This is definite casing failure, caused by an excess-headspace condition. That much is definite, but it is entirely possible that there is NOTHING amiss with your rifle.
Check the RIM THICKNESS of the brass. Proper rim thickness for the .303 is .059" minimum, .063" maximum. Rims which are too thick won't chamber properly, rims which are too thin will automatically give you an 'excess headspace' condition, even with a perfect rifle. Personally, I have encountered commercial brass with rim thicknesses as low as .037": an automatic .026" OVER TOP OF whatever the rifle itself would do with perfect ammunition. This is a recipe for case separations, pure and simple, being almost three times the maximum tolerance allowed for the rifle, very near NINE times what the Americans allow for a Springfield. And you can buy it right out of a box, at your local store, simply because "everybody knows" that Lee-Enfields are sloppy.

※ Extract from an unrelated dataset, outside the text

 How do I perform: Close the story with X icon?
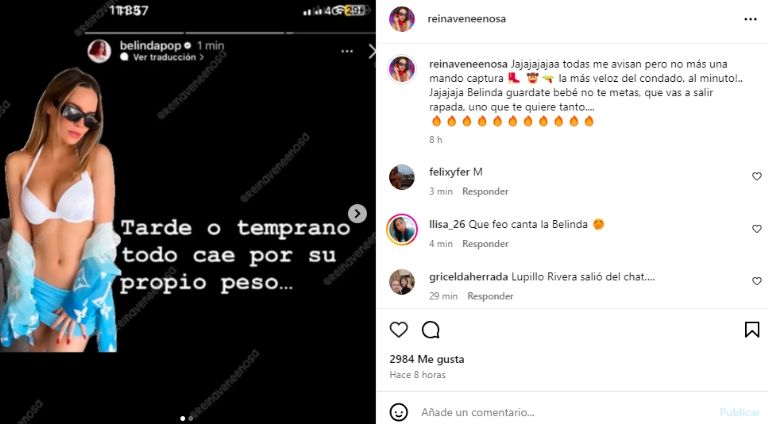point(372,51)
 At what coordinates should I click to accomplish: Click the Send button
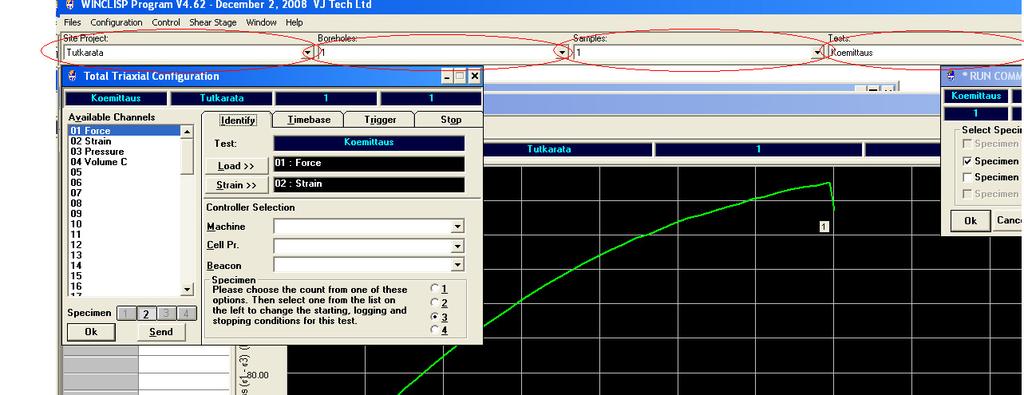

What the Lee-Enfield ACTUALLY is, is likely the single most ammunition-tolerant rifle ever constructed! It HAS to be, just to function with some of the junk which people put into it!
Always check the cheapest item first in any failure of a complex system. It always is the cheapest to make and very often the most likely to early failure. A Lee-Enfield rifle would cost the guts out of $1,200 to make today, using the original methods; the cartridge casing is still under 50 cents. Guess which one is more liable to failure.... and to be out of spec?